The lesson Graphing Tools: Vertical and Horizontal Translations in the Algebra II curriculum
gives a thorough discussion of shifting graphs up/down/left/right.

The key concepts are repeated here.

The exercises in this lesson duplicate those in Graphing Tools: Vertical and Horizontal Translations.

IDEAS REGARDING VERTICAL TRANSLATIONS (MOVING UP/DOWN)
• Points on the graph of $\,y=f(x)\,$ are of the form $\,\bigl(x,f(x)\bigr)\,$.
Points on the graph of $\,y=f(x)+3\,$ are of the form $\,\bigl(x,f(x)+3\bigr)\,$.
Thus, the graph of $\,y=f(x)+3\,$ is the same as the graph of $\,y=f(x)\,$, shifted UP three units.
• Transformations involving $\,y\,$ work the way you would expect them to work—they are intuitive.
• Here is the thought process you should use when you are given the graph of $\,y=f(x)\,$
and asked about the graph of $\,y=f(x)+3\,$:
\begin{align} \text{original equation:} &\quad y=f(x)\cr\cr \text{new equation:} &\quad y=f(x) + 3 \end{align}
$$\begin{gather} \text{interpretation of new equation:}\cr\cr \overset{\text{the new y-values}}{\overbrace{ \strut\ \ y\ \ }} \overset{\text{are}}{\overbrace{ \strut\ \ =\ \ }} \overset{\quad\text{the previous y-values}\quad}{\overbrace{ \strut f(x)}} \overset{\qquad\text{with 3 added to them}\quad}{\overbrace{ \strut\ \ + 3\ \ }} \end{gather}$$
• Summary of vertical translations:
Let $\,p\,$ be a positive number.

 Start with the equation $\,\color{purple}{y=f(x)}\,$. Adding $\,\color{green}{p}\,$ to the previous $\,\color{green}{y}\,$-values gives the new equation $\,\color{green}{y=f(x)+p}\,$. This shifts the graph UP $\,\color{green}{p}\,$ units.
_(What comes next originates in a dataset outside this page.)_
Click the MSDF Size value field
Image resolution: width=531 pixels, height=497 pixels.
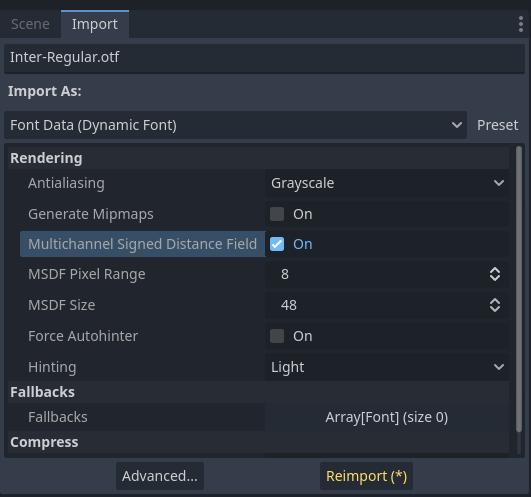coord(378,305)
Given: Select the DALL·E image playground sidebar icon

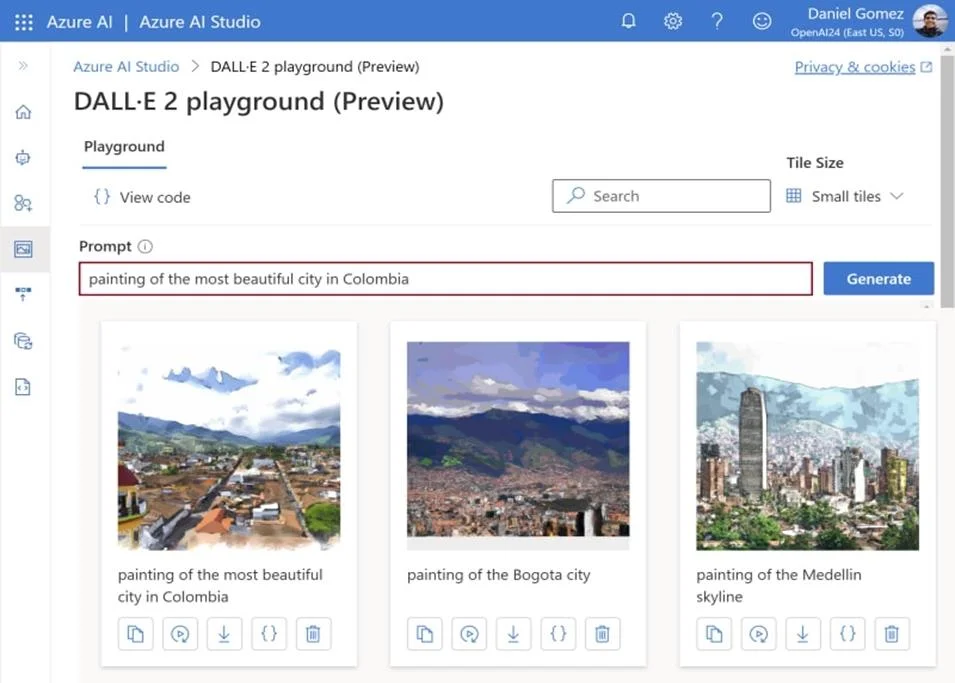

A point $\,\color{purple}{(a,b)}\,$ on the graph of $\,\color{purple}{y=f(x)}\,$ moves to a point $\,\color{green}{(a,b+p)}\,$ on the graph of $\,\color{green}{y=f(x)+p}\,$ . Additionally: Start with the equation $\,\color{purple}{y=f(x)}\,$. Subtracting $\,\color{green}{p}\,$ from the previous $\,\color{green}{y}\,$-values gives the new equation $\,\color{green}{y=f(x)-p}\,$. This shifts the graph DOWN $\,\color{green}{p}\,$ units. A point $\,\color{purple}{(a,b)}\,$ on the graph of $\,\color{purple}{y=f(x)}\,$ moves to a point $\,\color{green}{(a,b-p)}\,$ on the graph of $\,\color{green}{y=f(x)-p}\,$.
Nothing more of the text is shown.